Last week I had session 4 out of 8. The best thing about this session? I was put in a bay I had been coveting - Bay 40, a corner bay!
Not all bays have windows and those that do have everything oriented away from them. Here I was able to sit across the bed with my back against the railing with a couple of pillows for support. Now I could watch the changing sky, the traffic and the urban campers under the overpass.
Half-way there, cause for celebration, right? But it's like running a
race and you happily realize that you're half way through and feeling
good until you look ahead and see a huge hill looming as far as your
eyes can see. I feel that now I've got to dig down deeper and really
push to the end.
It's not the bi-monthly infusions so much, they've become a
part of the process. The worse part has happened after the last two treatments - 5-6 days later I have terrible stomach cramps and violent vomiting (is
that a punk rock group name?). The next day I am wiped out and it takes
days for my stomach to settle and my appetite to return (the first time
I lost 4 pounds in two weeks). They now want to add a course of dexamethasone and omeprazole to hopefully mitigate these episodes. I am not thrilled about taking the steroid, but if it prevents the nausea, I'll do it.

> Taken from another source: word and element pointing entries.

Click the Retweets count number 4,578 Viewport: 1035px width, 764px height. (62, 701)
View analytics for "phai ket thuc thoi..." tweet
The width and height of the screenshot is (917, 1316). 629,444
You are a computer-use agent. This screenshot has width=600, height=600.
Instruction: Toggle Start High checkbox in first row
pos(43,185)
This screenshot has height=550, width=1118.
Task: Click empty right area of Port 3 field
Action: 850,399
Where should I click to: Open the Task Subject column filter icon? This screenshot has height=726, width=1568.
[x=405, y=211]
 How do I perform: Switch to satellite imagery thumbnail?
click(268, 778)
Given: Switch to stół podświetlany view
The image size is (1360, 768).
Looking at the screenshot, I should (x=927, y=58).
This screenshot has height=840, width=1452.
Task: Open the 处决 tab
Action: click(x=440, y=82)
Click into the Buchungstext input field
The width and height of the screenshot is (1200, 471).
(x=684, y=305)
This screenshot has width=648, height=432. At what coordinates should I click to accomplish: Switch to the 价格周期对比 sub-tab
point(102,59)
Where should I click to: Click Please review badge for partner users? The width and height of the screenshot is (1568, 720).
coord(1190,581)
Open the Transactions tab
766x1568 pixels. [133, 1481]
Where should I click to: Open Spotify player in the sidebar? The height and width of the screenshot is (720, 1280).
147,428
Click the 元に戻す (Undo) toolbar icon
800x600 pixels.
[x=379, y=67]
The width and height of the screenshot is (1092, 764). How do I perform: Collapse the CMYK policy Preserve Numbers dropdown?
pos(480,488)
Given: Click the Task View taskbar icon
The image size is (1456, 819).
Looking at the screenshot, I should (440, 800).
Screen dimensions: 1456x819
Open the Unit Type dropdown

The last part of the puzzle is the surgery that will return me to normalcy. I was thinking it would be the middle of February, but now looks like it will be mid-March or later. What's a month or two when I will have been going through this for almost year at that point? Indeed, it's a lot. Which is why at this point I don't want to count down the remaining chemo infusion, I want to count down to the final day when all I have to think about are follow-up appointments. Now that will be worth celebrating!